··· Dataset

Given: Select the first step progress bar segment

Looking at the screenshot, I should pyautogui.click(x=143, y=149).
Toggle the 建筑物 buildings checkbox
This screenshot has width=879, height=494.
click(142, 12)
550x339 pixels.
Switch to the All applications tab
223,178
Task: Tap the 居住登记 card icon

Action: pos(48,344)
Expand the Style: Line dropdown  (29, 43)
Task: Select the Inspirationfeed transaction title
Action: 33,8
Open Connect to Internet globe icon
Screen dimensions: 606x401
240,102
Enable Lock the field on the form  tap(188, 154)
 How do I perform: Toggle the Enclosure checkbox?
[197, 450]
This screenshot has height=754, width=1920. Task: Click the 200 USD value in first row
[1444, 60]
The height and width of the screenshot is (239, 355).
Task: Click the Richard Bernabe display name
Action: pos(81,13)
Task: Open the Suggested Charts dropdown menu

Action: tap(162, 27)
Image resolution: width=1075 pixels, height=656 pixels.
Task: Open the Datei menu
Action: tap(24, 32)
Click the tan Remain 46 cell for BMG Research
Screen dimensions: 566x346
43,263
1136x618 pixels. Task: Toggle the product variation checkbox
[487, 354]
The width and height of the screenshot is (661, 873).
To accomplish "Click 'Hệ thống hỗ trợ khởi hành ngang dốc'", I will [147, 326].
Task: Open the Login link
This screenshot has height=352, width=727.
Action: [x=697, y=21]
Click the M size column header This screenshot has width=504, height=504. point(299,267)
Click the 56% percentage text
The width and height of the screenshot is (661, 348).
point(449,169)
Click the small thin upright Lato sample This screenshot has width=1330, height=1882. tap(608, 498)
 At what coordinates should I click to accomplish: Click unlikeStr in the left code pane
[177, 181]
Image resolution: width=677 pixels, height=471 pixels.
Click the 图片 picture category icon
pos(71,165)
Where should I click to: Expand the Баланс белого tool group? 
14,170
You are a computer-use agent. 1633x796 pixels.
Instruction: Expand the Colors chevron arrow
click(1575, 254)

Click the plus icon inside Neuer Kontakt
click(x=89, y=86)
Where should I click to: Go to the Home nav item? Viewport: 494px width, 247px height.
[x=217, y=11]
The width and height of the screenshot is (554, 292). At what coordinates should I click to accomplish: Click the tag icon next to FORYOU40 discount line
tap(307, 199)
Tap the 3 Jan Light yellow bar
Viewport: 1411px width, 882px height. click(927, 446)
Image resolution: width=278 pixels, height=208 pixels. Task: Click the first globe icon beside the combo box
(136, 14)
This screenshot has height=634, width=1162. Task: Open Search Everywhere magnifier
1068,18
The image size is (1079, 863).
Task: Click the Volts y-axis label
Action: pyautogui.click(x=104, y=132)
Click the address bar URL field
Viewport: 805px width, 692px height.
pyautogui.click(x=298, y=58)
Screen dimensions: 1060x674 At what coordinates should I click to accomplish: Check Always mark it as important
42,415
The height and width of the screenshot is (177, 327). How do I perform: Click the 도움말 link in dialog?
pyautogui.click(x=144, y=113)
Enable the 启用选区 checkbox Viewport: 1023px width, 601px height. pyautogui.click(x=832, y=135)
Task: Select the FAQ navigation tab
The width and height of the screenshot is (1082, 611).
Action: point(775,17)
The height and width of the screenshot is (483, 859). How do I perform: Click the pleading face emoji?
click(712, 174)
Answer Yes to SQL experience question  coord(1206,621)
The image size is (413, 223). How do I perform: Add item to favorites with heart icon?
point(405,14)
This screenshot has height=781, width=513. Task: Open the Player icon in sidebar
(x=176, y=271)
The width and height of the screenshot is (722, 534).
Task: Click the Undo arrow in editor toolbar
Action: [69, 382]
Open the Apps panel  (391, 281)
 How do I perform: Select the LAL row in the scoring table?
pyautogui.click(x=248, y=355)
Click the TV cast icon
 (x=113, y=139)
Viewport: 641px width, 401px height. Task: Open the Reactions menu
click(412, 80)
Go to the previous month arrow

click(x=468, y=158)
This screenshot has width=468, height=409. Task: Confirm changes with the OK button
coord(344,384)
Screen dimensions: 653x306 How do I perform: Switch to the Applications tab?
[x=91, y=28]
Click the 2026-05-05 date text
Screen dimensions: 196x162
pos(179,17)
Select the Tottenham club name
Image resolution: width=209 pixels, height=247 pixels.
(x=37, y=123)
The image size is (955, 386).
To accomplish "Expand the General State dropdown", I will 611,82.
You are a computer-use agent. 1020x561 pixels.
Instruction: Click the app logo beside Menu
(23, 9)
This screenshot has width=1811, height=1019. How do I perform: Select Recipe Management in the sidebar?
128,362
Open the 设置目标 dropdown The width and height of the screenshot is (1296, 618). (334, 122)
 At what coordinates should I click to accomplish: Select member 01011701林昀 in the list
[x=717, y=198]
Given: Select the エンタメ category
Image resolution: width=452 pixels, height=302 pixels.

······

◆ **Task to carry out**
Print the records above exactly. Omit nothing.

◆ **Task result**
Given: Select the first step progress bar segment

Looking at the screenshot, I should pyautogui.click(x=143, y=149).
Toggle the 建筑物 buildings checkbox
This screenshot has width=879, height=494.
click(142, 12)
550x339 pixels.
Switch to the All applications tab
223,178
Task: Tap the 居住登记 card icon

Action: pos(48,344)
Expand the Style: Line dropdown  (29, 43)
Task: Select the Inspirationfeed transaction title
Action: 33,8
Open Connect to Internet globe icon
Screen dimensions: 606x401
240,102
Enable Lock the field on the form  tap(188, 154)
 How do I perform: Toggle the Enclosure checkbox?
[197, 450]
This screenshot has height=754, width=1920. Task: Click the 200 USD value in first row
[1444, 60]
The height and width of the screenshot is (239, 355).
Task: Click the Richard Bernabe display name
Action: pos(81,13)
Task: Open the Suggested Charts dropdown menu

Action: tap(162, 27)
Image resolution: width=1075 pixels, height=656 pixels.
Task: Open the Datei menu
Action: tap(24, 32)
Click the tan Remain 46 cell for BMG Research
Screen dimensions: 566x346
43,263
1136x618 pixels. Task: Toggle the product variation checkbox
[487, 354]
The width and height of the screenshot is (661, 873).
To accomplish "Click 'Hệ thống hỗ trợ khởi hành ngang dốc'", I will [147, 326].
Task: Open the Login link
This screenshot has height=352, width=727.
Action: [x=697, y=21]
Click the M size column header This screenshot has width=504, height=504. point(299,267)
Click the 56% percentage text
The width and height of the screenshot is (661, 348).
point(449,169)
Click the small thin upright Lato sample This screenshot has width=1330, height=1882. tap(608, 498)
 At what coordinates should I click to accomplish: Click unlikeStr in the left code pane
[177, 181]
Image resolution: width=677 pixels, height=471 pixels.
Click the 图片 picture category icon
pos(71,165)
Where should I click to: Expand the Баланс белого tool group? 
14,170
You are a computer-use agent. 1633x796 pixels.
Instruction: Expand the Colors chevron arrow
click(1575, 254)

Click the plus icon inside Neuer Kontakt
click(x=89, y=86)
Where should I click to: Go to the Home nav item? Viewport: 494px width, 247px height.
[x=217, y=11]
The width and height of the screenshot is (554, 292). At what coordinates should I click to accomplish: Click the tag icon next to FORYOU40 discount line
tap(307, 199)
Tap the 3 Jan Light yellow bar
Viewport: 1411px width, 882px height. click(927, 446)
Image resolution: width=278 pixels, height=208 pixels. Task: Click the first globe icon beside the combo box
(136, 14)
This screenshot has height=634, width=1162. Task: Open Search Everywhere magnifier
1068,18
The image size is (1079, 863).
Task: Click the Volts y-axis label
Action: pyautogui.click(x=104, y=132)
Click the address bar URL field
Viewport: 805px width, 692px height.
pyautogui.click(x=298, y=58)
Screen dimensions: 1060x674 At what coordinates should I click to accomplish: Check Always mark it as important
42,415
The height and width of the screenshot is (177, 327). How do I perform: Click the 도움말 link in dialog?
pyautogui.click(x=144, y=113)
Enable the 启用选区 checkbox Viewport: 1023px width, 601px height. pyautogui.click(x=832, y=135)
Task: Select the FAQ navigation tab
The width and height of the screenshot is (1082, 611).
Action: point(775,17)
The height and width of the screenshot is (483, 859). How do I perform: Click the pleading face emoji?
click(712, 174)
Answer Yes to SQL experience question  coord(1206,621)
The image size is (413, 223). How do I perform: Add item to favorites with heart icon?
point(405,14)
This screenshot has height=781, width=513. Task: Open the Player icon in sidebar
(x=176, y=271)
The width and height of the screenshot is (722, 534).
Task: Click the Undo arrow in editor toolbar
Action: [69, 382]
Open the Apps panel  (391, 281)
 How do I perform: Select the LAL row in the scoring table?
pyautogui.click(x=248, y=355)
Click the TV cast icon
 (x=113, y=139)
Viewport: 641px width, 401px height. Task: Open the Reactions menu
click(412, 80)
Go to the previous month arrow

click(x=468, y=158)
This screenshot has width=468, height=409. Task: Confirm changes with the OK button
coord(344,384)
Screen dimensions: 653x306 How do I perform: Switch to the Applications tab?
[x=91, y=28]
Click the 2026-05-05 date text
Screen dimensions: 196x162
pos(179,17)
Select the Tottenham club name
Image resolution: width=209 pixels, height=247 pixels.
(x=37, y=123)
The image size is (955, 386).
To accomplish "Expand the General State dropdown", I will 611,82.
You are a computer-use agent. 1020x561 pixels.
Instruction: Click the app logo beside Menu
(23, 9)
This screenshot has width=1811, height=1019. How do I perform: Select Recipe Management in the sidebar?
128,362
Open the 设置目标 dropdown The width and height of the screenshot is (1296, 618). (334, 122)
 At what coordinates should I click to accomplish: Select member 01011701林昀 in the list
[x=717, y=198]
Given: Select the エンタメ category
Image resolution: width=452 pixels, height=302 pixels.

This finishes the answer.